• [WORK ORDER]: Please return each entry in the listing exactly.

☆ ☆ ☆ ☆ ☆ ☆ ☆

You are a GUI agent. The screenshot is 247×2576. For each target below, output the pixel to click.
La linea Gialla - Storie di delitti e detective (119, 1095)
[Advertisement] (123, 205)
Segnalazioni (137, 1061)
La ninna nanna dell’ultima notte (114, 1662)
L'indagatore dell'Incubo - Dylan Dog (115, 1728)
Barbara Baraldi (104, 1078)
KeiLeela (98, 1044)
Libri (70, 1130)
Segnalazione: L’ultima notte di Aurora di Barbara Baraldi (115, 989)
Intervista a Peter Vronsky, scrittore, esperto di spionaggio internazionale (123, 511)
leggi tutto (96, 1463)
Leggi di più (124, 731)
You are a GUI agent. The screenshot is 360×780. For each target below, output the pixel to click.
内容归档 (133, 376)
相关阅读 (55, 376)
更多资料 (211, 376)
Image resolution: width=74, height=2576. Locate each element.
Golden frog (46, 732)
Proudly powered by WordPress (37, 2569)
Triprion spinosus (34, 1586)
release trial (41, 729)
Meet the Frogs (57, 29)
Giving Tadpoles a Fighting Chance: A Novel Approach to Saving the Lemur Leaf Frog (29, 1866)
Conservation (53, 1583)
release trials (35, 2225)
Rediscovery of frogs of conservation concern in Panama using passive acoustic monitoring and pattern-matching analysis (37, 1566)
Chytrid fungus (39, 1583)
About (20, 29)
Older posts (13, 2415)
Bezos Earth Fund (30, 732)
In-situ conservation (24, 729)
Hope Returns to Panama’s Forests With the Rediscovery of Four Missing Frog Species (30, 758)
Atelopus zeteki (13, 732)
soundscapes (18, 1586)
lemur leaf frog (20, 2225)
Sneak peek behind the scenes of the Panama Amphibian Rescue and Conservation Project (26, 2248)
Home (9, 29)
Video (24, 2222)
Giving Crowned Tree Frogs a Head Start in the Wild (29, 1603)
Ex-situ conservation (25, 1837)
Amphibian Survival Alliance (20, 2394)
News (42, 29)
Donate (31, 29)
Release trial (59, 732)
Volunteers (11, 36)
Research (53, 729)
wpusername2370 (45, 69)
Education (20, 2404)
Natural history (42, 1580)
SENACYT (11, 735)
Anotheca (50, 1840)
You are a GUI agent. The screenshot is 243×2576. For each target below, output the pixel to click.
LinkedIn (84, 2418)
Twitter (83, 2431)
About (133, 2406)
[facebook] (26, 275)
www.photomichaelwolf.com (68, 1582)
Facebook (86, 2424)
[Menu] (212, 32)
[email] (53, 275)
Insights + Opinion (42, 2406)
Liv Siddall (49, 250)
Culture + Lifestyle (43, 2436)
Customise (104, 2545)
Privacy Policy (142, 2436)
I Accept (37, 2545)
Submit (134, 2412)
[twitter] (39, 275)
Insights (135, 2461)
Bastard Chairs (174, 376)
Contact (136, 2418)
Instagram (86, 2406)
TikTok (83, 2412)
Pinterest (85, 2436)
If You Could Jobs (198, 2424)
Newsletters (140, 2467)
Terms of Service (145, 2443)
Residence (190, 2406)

☆ ☆ ☆ ☆ ☆ ☆ ☆

• [RESULT OF THIS TASK]:
You are a GUI agent. The screenshot is 247×2576. For each target below, output the pixel to click.
La linea Gialla - Storie di delitti e detective (119, 1095)
[Advertisement] (123, 205)
Segnalazioni (137, 1061)
La ninna nanna dell’ultima notte (114, 1662)
L'indagatore dell'Incubo - Dylan Dog (115, 1728)
Barbara Baraldi (104, 1078)
KeiLeela (98, 1044)
Libri (70, 1130)
Segnalazione: L’ultima notte di Aurora di Barbara Baraldi (115, 989)
Intervista a Peter Vronsky, scrittore, esperto di spionaggio internazionale (123, 511)
leggi tutto (96, 1463)
Leggi di più (124, 731)
You are a GUI agent. The screenshot is 360×780. For each target below, output the pixel to click.
内容归档 (133, 376)
相关阅读 (55, 376)
更多资料 (211, 376)
Image resolution: width=74, height=2576. Locate each element.
Golden frog (46, 732)
Proudly powered by WordPress (37, 2569)
Triprion spinosus (34, 1586)
release trial (41, 729)
Meet the Frogs (57, 29)
Giving Tadpoles a Fighting Chance: A Novel Approach to Saving the Lemur Leaf Frog (29, 1866)
Conservation (53, 1583)
release trials (35, 2225)
Rediscovery of frogs of conservation concern in Panama using passive acoustic monitoring and pattern-matching analysis (37, 1566)
Chytrid fungus (39, 1583)
About (20, 29)
Older posts (13, 2415)
Bezos Earth Fund (30, 732)
In-situ conservation (24, 729)
Hope Returns to Panama’s Forests With the Rediscovery of Four Missing Frog Species (30, 758)
Atelopus zeteki (13, 732)
soundscapes (18, 1586)
lemur leaf frog (20, 2225)
Sneak peek behind the scenes of the Panama Amphibian Rescue and Conservation Project (26, 2248)
Home (9, 29)
Video (24, 2222)
Giving Crowned Tree Frogs a Head Start in the Wild (29, 1603)
Ex-situ conservation (25, 1837)
Amphibian Survival Alliance (20, 2394)
News (42, 29)
Donate (31, 29)
Release trial (59, 732)
Volunteers (11, 36)
Research (53, 729)
wpusername2370 (45, 69)
Education (20, 2404)
Natural history (42, 1580)
SENACYT (11, 735)
Anotheca (50, 1840)
You are a GUI agent. The screenshot is 243×2576. For each target below, output the pixel to click.
LinkedIn (84, 2418)
Twitter (83, 2431)
About (133, 2406)
[facebook] (26, 275)
www.photomichaelwolf.com (68, 1582)
Facebook (86, 2424)
[Menu] (212, 32)
[email] (53, 275)
Insights + Opinion (42, 2406)
Liv Siddall (49, 250)
Culture + Lifestyle (43, 2436)
Customise (104, 2545)
Privacy Policy (142, 2436)
I Accept (37, 2545)
Submit (134, 2412)
[twitter] (39, 275)
Insights (135, 2461)
Bastard Chairs (174, 376)
Contact (136, 2418)
Instagram (86, 2406)
TikTok (83, 2412)
Pinterest (85, 2436)
If You Could Jobs (198, 2424)
Newsletters (140, 2467)
Terms of Service (145, 2443)
Residence (190, 2406)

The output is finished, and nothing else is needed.